Records shown Block Start

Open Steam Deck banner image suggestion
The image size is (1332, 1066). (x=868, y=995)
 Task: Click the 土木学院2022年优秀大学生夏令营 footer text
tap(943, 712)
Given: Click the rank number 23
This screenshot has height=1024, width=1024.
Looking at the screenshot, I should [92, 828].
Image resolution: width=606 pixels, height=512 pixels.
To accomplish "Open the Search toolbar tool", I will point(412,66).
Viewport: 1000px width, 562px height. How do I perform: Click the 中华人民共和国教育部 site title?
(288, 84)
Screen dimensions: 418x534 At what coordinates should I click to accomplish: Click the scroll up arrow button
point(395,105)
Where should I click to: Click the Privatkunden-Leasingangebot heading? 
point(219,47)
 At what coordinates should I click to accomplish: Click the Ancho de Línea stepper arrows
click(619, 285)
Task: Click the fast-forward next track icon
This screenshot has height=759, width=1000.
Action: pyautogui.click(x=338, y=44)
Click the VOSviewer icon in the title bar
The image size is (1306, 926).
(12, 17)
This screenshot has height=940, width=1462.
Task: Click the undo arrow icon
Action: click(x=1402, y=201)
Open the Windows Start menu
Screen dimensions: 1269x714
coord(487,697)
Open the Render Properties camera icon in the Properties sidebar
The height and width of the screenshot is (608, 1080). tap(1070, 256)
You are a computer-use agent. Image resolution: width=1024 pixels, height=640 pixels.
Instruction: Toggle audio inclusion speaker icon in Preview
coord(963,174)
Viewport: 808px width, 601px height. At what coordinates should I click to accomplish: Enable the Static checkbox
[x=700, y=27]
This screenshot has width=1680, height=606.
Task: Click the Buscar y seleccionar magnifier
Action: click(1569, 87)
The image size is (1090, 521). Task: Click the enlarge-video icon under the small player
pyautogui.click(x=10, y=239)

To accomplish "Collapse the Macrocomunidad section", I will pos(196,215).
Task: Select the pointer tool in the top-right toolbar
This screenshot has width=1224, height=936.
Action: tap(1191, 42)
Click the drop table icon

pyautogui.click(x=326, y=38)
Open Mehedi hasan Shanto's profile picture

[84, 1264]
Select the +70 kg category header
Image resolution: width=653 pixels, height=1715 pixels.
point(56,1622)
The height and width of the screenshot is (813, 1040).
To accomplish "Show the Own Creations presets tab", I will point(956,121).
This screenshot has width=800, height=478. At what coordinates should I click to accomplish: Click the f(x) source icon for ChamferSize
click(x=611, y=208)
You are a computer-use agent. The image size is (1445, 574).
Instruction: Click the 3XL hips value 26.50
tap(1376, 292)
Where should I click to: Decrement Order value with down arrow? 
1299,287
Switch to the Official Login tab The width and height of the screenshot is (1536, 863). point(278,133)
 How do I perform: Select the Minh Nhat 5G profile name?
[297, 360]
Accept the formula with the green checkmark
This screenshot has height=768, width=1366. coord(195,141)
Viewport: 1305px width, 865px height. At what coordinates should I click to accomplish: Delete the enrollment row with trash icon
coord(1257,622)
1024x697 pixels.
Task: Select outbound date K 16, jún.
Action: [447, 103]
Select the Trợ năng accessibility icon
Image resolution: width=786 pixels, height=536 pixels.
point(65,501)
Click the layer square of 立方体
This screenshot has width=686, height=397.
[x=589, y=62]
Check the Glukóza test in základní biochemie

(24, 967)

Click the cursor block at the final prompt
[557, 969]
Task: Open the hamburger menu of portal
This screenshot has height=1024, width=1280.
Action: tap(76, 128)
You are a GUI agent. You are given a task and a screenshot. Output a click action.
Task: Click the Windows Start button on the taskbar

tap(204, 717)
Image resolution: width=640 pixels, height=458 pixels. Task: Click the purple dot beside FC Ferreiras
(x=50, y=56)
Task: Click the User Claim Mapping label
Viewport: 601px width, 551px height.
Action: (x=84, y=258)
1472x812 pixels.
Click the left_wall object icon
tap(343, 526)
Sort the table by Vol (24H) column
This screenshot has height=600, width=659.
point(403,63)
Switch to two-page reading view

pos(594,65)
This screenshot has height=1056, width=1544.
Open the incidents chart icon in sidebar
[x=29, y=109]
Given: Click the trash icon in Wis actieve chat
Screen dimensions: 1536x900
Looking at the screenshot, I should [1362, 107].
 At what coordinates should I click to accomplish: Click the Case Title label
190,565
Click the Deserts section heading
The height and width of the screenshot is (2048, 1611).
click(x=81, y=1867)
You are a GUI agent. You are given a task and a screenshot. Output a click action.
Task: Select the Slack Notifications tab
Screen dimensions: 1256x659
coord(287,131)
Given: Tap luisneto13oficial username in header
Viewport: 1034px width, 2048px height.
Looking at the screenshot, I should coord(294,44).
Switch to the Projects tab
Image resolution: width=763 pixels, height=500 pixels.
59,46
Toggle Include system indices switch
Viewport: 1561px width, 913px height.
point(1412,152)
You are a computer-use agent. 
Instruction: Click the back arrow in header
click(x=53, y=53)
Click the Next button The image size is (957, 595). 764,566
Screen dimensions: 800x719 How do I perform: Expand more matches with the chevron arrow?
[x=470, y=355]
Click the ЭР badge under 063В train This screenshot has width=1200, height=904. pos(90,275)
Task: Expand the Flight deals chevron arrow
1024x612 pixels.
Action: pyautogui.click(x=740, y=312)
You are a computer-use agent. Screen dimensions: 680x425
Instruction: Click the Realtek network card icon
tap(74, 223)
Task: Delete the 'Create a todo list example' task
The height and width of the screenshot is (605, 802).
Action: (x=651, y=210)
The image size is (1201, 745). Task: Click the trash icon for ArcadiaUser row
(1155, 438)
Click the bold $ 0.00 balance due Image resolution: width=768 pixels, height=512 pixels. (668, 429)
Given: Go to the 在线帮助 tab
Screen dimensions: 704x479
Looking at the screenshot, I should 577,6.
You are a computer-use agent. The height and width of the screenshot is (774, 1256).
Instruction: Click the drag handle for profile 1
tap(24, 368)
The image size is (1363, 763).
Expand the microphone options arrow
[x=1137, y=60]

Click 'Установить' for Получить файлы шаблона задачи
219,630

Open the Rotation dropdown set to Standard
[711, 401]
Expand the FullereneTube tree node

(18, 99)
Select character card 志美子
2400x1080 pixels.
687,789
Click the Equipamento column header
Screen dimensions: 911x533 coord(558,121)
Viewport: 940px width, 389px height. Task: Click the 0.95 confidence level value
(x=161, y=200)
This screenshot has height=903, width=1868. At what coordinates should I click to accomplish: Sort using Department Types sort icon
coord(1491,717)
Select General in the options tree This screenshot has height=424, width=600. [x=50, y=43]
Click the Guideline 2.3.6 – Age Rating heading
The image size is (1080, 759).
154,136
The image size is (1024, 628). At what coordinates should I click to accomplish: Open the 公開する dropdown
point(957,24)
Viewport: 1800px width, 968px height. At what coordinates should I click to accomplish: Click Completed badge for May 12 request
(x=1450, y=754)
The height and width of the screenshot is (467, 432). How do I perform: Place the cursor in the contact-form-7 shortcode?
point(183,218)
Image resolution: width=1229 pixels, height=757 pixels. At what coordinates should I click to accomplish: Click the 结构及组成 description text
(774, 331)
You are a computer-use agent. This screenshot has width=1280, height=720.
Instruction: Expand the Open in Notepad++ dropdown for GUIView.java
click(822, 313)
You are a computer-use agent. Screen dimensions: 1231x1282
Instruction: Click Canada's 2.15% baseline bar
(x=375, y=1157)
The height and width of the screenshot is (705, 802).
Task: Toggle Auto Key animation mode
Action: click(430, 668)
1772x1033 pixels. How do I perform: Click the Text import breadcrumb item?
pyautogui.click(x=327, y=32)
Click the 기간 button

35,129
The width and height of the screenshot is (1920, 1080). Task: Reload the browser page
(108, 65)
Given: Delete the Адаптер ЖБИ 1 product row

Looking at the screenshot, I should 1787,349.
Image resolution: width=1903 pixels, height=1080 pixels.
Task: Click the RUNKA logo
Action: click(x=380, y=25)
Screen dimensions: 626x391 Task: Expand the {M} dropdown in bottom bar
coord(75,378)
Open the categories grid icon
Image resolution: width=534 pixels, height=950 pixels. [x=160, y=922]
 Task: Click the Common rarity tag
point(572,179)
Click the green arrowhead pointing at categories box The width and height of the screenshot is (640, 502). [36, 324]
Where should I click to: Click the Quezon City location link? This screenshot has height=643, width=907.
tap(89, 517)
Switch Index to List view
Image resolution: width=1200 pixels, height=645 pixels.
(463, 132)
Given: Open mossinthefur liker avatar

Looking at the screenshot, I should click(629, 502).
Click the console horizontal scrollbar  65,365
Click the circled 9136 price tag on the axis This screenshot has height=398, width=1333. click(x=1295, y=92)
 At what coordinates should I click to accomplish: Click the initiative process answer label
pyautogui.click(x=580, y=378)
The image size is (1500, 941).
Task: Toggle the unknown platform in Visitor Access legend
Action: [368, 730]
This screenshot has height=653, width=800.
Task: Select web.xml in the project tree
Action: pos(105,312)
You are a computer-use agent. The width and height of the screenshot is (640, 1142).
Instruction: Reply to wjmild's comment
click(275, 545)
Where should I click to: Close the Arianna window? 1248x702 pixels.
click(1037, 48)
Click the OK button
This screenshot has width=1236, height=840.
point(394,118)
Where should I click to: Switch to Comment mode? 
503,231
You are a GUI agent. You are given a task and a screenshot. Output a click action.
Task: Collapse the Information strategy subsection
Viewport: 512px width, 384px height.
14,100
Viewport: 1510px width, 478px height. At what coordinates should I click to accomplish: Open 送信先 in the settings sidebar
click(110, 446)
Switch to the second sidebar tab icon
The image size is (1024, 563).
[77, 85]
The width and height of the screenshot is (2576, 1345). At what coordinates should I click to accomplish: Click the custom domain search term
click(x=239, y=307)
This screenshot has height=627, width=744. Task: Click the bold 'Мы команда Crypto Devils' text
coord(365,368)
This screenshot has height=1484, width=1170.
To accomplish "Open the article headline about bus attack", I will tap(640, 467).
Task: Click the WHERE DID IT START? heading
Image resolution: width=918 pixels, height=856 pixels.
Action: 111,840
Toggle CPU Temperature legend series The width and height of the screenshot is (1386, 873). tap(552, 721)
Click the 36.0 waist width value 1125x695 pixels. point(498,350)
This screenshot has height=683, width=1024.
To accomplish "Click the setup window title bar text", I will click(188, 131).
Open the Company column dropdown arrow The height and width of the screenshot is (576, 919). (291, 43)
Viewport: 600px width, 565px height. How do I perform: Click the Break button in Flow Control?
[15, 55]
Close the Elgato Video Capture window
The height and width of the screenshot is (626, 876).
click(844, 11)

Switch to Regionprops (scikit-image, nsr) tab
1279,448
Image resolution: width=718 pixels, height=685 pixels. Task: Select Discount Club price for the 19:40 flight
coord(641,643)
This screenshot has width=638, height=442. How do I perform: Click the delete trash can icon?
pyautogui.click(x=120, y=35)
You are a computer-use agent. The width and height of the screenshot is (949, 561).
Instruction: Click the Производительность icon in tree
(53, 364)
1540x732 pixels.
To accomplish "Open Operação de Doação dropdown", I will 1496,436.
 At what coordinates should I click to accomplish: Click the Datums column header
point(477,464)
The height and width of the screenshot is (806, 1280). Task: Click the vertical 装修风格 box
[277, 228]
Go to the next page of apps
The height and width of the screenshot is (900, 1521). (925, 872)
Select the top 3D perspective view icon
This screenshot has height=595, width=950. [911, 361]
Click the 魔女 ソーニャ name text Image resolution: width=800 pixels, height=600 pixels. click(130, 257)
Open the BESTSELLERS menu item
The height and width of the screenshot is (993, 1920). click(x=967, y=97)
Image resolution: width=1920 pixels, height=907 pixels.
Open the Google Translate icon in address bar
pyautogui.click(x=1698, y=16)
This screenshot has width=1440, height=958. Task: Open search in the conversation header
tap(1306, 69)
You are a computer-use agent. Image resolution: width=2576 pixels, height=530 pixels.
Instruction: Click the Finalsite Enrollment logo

Records shown Block End

§ **What to do**
Only lines containing "Collapse" belong in the answer; copy every such line from the records.

§ **Output for this task**
To accomplish "Collapse the Macrocomunidad section", I will pos(196,215).
Task: Collapse the Information strategy subsection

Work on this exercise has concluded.